Sou dos que se preocupam com o facto de encontrar, no seu círculo de conhecidos da classe média-alta, uma quase unanimidade quanto à decisão de ir ao exterior, não só fazer intervenções cirúrgicas complicadas, mas também actos médicos banais, como os partos (naturalmente estou a referir-me a situações em que não se prevejam complicações), e consultas de rotina, como os, tão na moda entre os que podem, check-ups. É corriqueiro perceber, nesse círculo, que o médico pessoal (ou, na designação proveniente de alguns países, "o médico de família") não se encontra em Angola, mas no exterior. Na verdade, comportam-se como expatriados, que aqui vivem o seu dia-a-dia, mas que não têm a mínima confiança nas estruturas de saúde existentes.

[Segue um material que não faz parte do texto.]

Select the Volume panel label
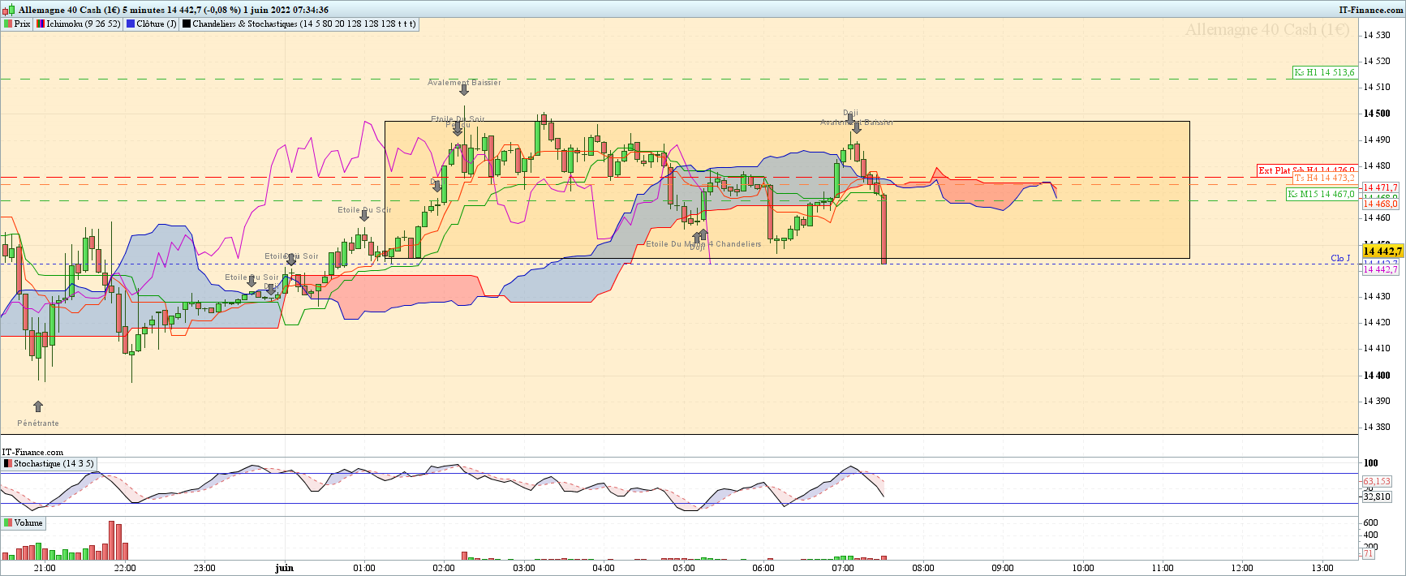Image resolution: width=1406 pixels, height=576 pixels. [x=28, y=523]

Na realidade, quando contactamos algum médico, mesmo amigo, porque, é claro, aos membros desse grupo, é quase impossível não ter médicos amigos ou, mesmo, familiares, são eles os primeiros a recomendar que qualquer intervenção, um pouco mais delicada, seja feita no exterior. E aí há certa hierarquia no destino, também relacionada com o poder económico de cada um: os que podem, mesmo, vão a Londres ou aos Estados Unidos; os que podem bastante vão a Portugal ou ao Brasil; e os que podem um bocadinho menos vão a Cuba, África do Sul ou Namíbia. Os que não podem vão aos hospitais públicos da banda! Nos últimos anos, surgiu um outro grupo, que eventualmente não poderia, mas que, ao ter acesso a seguros de saúde, acaba por poder ir a clínicas ou a hospitais privados. Mas, a verdade é que, mesmo os que podem ter acesso à elite das instalações hospitalares que existem em Angola, não confiam nelas, talvez por conhecerem tantos casos, nos seus círculos próximos, como os que eu relato no início desta crónica.
E isto é muito triste e preocupante. Não só porque é um retrato confrangedor do nosso Sistema Nacional de Saúde (e reparem que só estou a falar na pequeníssima franja dos privilegiados do/no nosso país e não na imensa maioria que sofre diariamente a catástrofe das enfermidades que continuam a dizimar quantidades muito importantes da nossa população e, particularmente, crianças, como a malária, as doenças diarreicas ou respiratórias, a tuberculose, entre outras), mas reflecte, em meu entender, sobre a atitude que uma boa parte desse grupo tem para com os problemas que estão na sua mão equacionar e resolver. Pois esse é o grupo dos decisores. E quem não vive os problemas da maioria dificilmente sente os problemas da maioria.
A situação da saúde é preocupante. E precisa de uma nova abordagem, que inclua todos os aspectos que contribuem para que possa existir um SNS capaz: desde a formação dos quadros à percentagem do OGE que lhe é atribuído.
E, para começar, era crucial que quem nos "trata da saúde", os governantes, não mandassem os seus próximos para o exterior, tratar da deles.